** Opening RECORDED DATA block **
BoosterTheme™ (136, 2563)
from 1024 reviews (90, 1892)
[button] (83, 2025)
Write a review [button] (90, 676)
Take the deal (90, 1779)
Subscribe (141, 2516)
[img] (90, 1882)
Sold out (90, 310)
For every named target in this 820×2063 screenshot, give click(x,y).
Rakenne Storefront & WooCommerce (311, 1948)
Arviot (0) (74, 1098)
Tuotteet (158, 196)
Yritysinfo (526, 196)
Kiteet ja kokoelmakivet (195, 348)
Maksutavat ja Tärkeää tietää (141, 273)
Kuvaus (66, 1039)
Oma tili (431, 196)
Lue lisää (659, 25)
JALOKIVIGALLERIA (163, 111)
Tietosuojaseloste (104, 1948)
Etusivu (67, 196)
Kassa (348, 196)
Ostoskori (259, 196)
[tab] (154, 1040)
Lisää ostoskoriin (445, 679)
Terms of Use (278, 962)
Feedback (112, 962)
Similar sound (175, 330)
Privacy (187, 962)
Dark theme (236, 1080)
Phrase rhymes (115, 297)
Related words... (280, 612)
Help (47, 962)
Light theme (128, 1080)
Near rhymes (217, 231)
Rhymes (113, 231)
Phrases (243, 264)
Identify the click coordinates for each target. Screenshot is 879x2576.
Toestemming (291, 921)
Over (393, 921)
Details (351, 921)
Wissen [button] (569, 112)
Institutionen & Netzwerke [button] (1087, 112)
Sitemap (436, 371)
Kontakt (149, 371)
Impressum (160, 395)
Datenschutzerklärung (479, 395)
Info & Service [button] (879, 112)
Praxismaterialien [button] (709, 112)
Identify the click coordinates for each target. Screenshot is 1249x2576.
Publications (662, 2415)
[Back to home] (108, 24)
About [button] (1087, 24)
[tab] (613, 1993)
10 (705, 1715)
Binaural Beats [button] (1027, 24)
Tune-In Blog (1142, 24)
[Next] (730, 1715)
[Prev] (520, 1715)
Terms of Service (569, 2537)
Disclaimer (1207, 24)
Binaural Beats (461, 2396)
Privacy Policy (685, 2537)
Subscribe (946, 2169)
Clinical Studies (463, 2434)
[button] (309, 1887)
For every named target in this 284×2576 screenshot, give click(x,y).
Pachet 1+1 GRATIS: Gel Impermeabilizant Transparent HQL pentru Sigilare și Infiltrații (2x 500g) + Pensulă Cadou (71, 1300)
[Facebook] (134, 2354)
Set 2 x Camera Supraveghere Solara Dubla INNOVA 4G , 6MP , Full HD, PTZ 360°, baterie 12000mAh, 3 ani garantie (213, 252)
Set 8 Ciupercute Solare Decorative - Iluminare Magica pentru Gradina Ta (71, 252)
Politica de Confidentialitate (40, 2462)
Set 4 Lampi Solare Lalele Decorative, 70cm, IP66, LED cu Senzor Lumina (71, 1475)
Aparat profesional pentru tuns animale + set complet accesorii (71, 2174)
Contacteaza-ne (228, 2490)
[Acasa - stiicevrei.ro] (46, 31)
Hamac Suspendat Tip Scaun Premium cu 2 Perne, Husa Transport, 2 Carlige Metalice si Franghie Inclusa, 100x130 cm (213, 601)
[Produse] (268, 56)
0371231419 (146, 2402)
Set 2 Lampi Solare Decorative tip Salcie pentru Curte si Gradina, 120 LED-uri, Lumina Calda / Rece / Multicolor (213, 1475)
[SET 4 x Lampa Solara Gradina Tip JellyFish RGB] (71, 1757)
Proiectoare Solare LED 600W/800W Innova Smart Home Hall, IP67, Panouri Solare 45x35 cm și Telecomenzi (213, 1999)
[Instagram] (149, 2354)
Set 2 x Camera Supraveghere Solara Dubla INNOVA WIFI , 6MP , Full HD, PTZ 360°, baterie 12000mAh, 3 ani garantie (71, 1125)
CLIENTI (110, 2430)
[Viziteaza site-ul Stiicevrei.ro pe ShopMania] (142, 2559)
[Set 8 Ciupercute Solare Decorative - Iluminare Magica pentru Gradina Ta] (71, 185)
** Closing RECORDED DATA block **
HOW TO COMPLETE THIS TASK: Reproduce, with both ends included, the lines from the one holding "Set 2 x Camera Supraveghere Solara Dubla INNOVA WIFI" to the end of the records above.

ANSWER TO THE EXERCISE:
Set 2 x Camera Supraveghere Solara Dubla INNOVA WIFI , 6MP , Full HD, PTZ 360°, baterie 12000mAh, 3 ani garantie (71, 1125)
CLIENTI (110, 2430)
[Viziteaza site-ul Stiicevrei.ro pe ShopMania] (142, 2559)
[Set 8 Ciupercute Solare Decorative - Iluminare Magica pentru Gradina Ta] (71, 185)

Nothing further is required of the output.